There's the commercial version of smoothwall. I only know the freeware product, but I think that the commercial version would give you the support level you need.

-j

Reply to
Jeffrey Goldberg

I'm sure that the following companies would be willing and like to talk to you.

Cisco IBM BayNetworks SMC Lucent

Netgear or D-Link might have some higher end corporate stuff, though I don't know.

The larger companies will offer better support and have a broader product line and better know how to make it work their product(s) work with your other products.

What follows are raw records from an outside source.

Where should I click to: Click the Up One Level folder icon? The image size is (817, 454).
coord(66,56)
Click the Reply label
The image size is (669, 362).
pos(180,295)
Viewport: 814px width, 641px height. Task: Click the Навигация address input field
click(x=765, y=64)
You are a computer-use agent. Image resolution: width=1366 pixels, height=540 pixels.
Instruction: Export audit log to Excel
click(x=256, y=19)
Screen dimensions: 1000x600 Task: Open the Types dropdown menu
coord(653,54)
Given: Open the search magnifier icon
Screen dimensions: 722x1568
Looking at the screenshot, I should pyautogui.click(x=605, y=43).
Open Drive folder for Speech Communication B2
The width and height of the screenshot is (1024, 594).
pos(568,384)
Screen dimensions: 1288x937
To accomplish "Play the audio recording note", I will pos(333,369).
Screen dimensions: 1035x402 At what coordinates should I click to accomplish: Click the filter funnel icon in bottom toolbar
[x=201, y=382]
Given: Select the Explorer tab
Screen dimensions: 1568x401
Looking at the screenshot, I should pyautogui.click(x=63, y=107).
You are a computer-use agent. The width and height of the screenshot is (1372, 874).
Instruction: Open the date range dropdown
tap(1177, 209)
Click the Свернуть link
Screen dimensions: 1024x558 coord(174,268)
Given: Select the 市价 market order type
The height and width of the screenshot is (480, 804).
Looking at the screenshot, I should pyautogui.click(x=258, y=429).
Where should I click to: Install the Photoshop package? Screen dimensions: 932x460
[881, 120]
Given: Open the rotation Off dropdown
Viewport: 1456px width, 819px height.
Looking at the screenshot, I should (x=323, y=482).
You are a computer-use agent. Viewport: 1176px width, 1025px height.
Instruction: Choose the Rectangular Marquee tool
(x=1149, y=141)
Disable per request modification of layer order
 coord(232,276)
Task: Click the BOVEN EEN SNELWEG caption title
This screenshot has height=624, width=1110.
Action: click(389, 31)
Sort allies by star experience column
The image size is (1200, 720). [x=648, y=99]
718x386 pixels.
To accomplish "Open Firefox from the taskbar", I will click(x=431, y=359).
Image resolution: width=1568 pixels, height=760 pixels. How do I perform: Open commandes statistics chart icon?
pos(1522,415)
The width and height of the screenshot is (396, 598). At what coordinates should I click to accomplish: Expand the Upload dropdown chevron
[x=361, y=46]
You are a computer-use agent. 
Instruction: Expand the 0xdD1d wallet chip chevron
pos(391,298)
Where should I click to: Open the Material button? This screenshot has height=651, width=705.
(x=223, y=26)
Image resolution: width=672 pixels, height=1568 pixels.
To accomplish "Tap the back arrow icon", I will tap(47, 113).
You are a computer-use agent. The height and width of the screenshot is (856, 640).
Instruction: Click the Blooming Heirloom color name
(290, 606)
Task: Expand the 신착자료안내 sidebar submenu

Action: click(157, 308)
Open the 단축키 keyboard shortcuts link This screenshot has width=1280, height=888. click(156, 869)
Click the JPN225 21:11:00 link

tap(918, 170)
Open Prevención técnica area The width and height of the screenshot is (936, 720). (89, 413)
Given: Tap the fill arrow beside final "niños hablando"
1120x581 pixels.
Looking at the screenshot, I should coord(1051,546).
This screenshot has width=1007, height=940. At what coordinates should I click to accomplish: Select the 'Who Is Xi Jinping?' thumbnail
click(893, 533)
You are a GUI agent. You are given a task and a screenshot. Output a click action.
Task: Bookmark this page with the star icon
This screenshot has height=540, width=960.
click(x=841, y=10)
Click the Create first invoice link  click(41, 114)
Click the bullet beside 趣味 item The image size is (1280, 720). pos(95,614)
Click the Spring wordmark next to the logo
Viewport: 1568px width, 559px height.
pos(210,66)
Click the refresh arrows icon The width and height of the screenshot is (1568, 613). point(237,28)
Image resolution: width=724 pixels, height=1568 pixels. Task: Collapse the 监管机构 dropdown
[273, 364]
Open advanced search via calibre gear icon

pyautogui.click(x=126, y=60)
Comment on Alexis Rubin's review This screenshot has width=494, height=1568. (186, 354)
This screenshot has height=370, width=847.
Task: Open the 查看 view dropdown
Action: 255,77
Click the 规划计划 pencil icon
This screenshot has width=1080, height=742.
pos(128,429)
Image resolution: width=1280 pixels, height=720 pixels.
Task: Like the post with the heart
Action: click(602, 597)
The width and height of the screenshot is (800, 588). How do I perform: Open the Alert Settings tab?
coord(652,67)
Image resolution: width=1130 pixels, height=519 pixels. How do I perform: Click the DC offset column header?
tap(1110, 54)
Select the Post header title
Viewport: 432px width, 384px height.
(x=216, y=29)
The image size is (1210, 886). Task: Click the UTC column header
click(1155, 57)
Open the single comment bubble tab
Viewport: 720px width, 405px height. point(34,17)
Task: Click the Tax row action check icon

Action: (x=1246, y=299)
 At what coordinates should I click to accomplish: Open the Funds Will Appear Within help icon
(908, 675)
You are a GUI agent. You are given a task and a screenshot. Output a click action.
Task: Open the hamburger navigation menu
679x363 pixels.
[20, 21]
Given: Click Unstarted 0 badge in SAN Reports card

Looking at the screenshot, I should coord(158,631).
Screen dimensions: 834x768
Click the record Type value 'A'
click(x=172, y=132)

Each company is going to have their own type of support / upgrade plan. I know that Cisco has support contacts that allow you to upgrade the firmware / software of devices free so long as the device is under a support contract. You may not see this a free, but hey. I know of MANY people that have higher levels of support on the central point and one of each different piece of equipment. This way they can get all software for all equipment (here in the U.S. it is illegal to sell a piece of equipment with out a software license. So that ideology can be stretched to copy the software from one piece of equipment to another) updated and supported. You can get your individual config at your secretary's aunt's dog's house supported by copying it's running config to your supported device and taking that supported device there and asking for help with the config. In short, work the system to get it to do what you want.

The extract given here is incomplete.